Home, Home on The Range – The Rifle Range That Is!

Home, Home on The Range – The Rifle Range That Is!

By Pati Egan

The first year Camp opened, boys were taught the safe use of .22 rifles at the Rifle Range. The range location has remained the same since 1959!

Home, Home on The Range – The Rifle Range That Is!  Camp Ondessonk Campers shooting .22 rifles in 1959.

Originally Riflery was only offered during Boys Camp, but offered during Girls Camp a few years later. Since Camp Ondessonk’s early programs followed the Boy Scout model of summer camps; it is not unusual that Riflery was offered at Camp.

Home, Home on The Range – The Rifle Range That Is!  Camp Ondessonk staff reviewing the accuracy of the campers.

For many years campers shot at paper targets. The instructor would go up to the targets after all were finished shooting and mark the target with a pen where the camper hit.

Home, Home on The Range – The Rifle Range That Is!  Early Range targets

In the early years of the program, campers were expected to shoot a certain score to try out for an arrowhead. This changed by the 1980s – campers just had to hit a cluster of three bullets on the target. The instructor would then place a quarter over the cluster. If the three bullets fit in the quarter, the camper was eligible to try out for the arrowhead.

Camp Ondessonk Campers on the Range receiving instruction.

Campers did receive individual instruction, but there was usually only one instructor at the range. Just like now, safety was paramount at the range. Usually, at most, seven campers would shoot at a time. Notice no safety goggles or ear protection were worn.  Camp staff and administration were just not aware of the importance of ear and eye protection at that time. 

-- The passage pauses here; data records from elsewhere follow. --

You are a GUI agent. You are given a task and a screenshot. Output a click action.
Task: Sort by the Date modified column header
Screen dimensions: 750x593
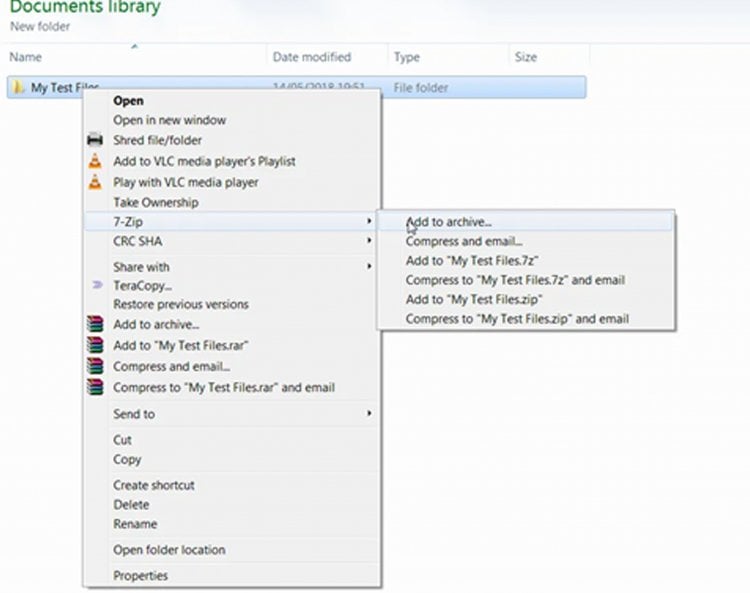[312, 57]
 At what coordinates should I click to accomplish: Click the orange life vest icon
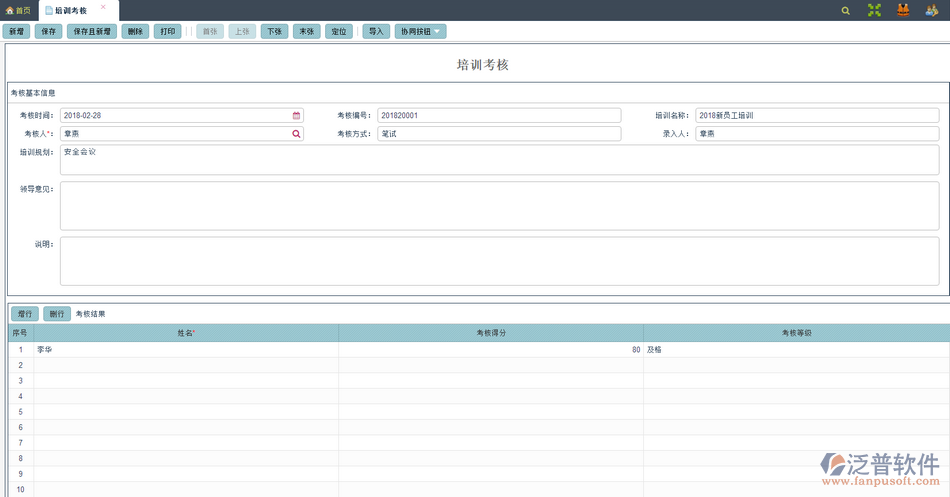click(x=903, y=10)
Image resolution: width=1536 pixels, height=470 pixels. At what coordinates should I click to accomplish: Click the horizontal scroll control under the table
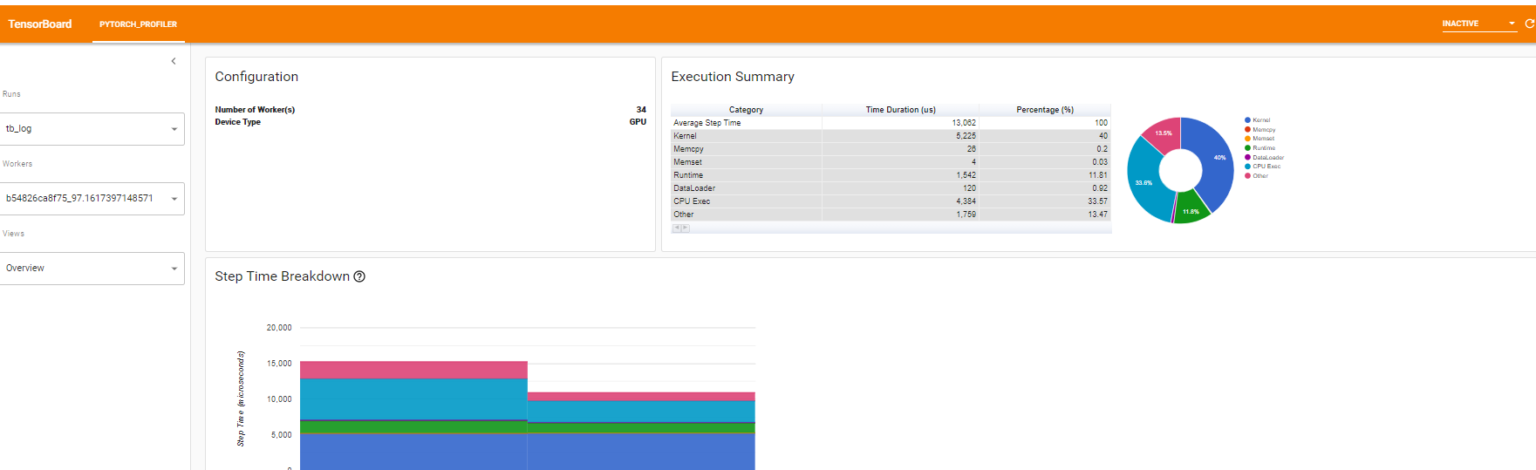coord(680,228)
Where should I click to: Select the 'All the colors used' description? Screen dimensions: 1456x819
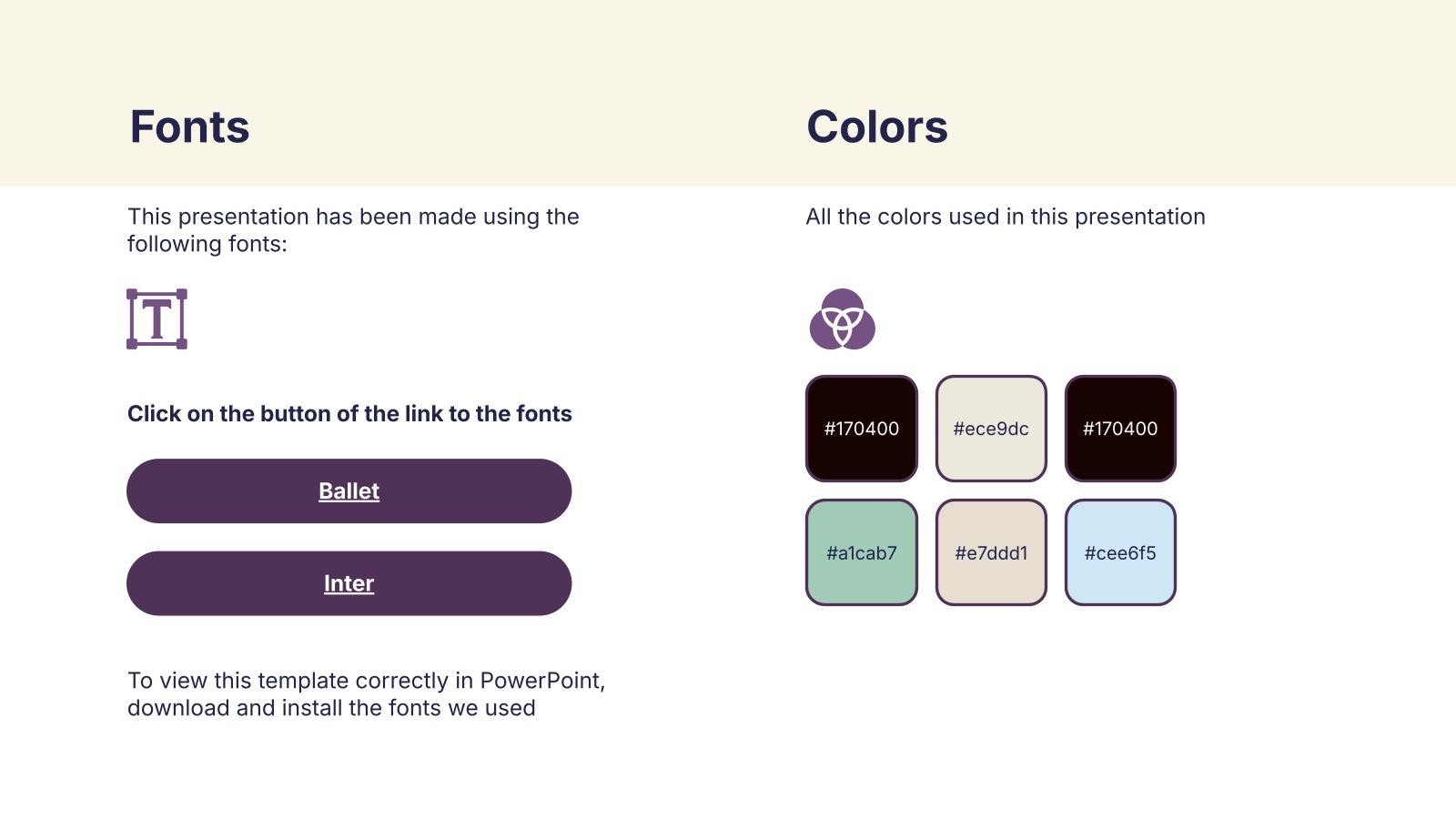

Campers and Staff at the Range at Camp Ondessonk

The week the above photo was taken, there must have been at least one Counselor in Training. The Unit Leader was also expected to assist at the line. Whenever possible, two staff were assigned to this activity. The staff was much smaller back then, and two instructors were not always possible. 

The Rifle Range Camp Ondessonk 70s & 80s

The old rifle range was small! The shed basically contained the rifles and cleaning supplies. Just like now, no ammunition was left at the range. Campers generally shot only three bullets. Remember that most units contained a minimum of 36 campers and a maximum of 40. Since usually only six or seven campers shot at a time, most campers did not get a second turn. The campers did have riflery scheduled twice a week. Their second time to the range, minimum instruction was given and campers could shoot at least twice. All activity periods were one-hour long. Campers could try out for the arrowhead as soon as they shot the required score. As is done today; the camper had to name the parts of the rifle and bullet and repeat all of the safety rules.

These old arrowheads are (top ) First Aid and Riflery; (bottom) Woodsmanship and Sailing

The riflery arrowhead was one of the most difficult to earn. It still is! 

Location, Location, Location!!!!

The Rifle Range is far! It is across the Amantacha Bridge and up a path toward the cinder path. This location was picked for safety reasons. There is a bluff behind the targets. Scheduling Riflery has, and still is, a challenge. Back in the day, the Archery Range was near the BOQ – very close to old Daniel. The Program Director would try to have units go to Riflery, then Archery, then Handicrafts. There was no “transition time” built into the schedule. Units, unfortunately, would have to leave one area early or be late to the next activity. It was always a challenge to give all units a logical schedule. 

The range is in a safe spot with signs when you approach the Range. People during the Education & Recreation Season (the time between when Summer Camp is in session) really liked these signs for some reason. They would have to be replaced every year.

Care of Equipment

During the late 1970s and early 1980s, the one instructor did not have time to thoroughly clean the guns each day. Many would break due to lack of proper maintenance. The Camp Director sent the Riflery Instructor and me to learn from a gunsmith how to properly clean and maintain the rifles. A regular schedule was set up where guns would be rotated to the Program Director to be thoroughly cleaned and repaired. Once the guns were all in good shape the Rifle Range became more popular because more campers could shoot more bullets.

Thanks to the generosity of the Lee Smith Family, the hard work of Norb Garvey and Larry Davis, and the grant writing skills of Don Koehler and Larry Davis, our campers have a beautiful, state-of-the-art shooting range. Cindy’s Range (named after the late staff member Cindy Moehlenkamp Smith) was dedicated in 2015 at Friends Weekend. It is a place where campers want to come and want to shoot. The Range Director is certified in range management and has an open ear in Larry and Don to answer any questions or concerns the director might have. Twelve campers shoot at a time, and there is plenty of staff to assist them. They now shoot at spinning targets and are quite successful!

Camp Ondessonk Rifle Range.

Camp has always been a place where the generosity of past staff keeps Camp on the cutting edge of programming. I am certain that when the current staff are older, they will keep this tradition of giving alive and well. Why do I think this?  Because that’s how Camp rolls!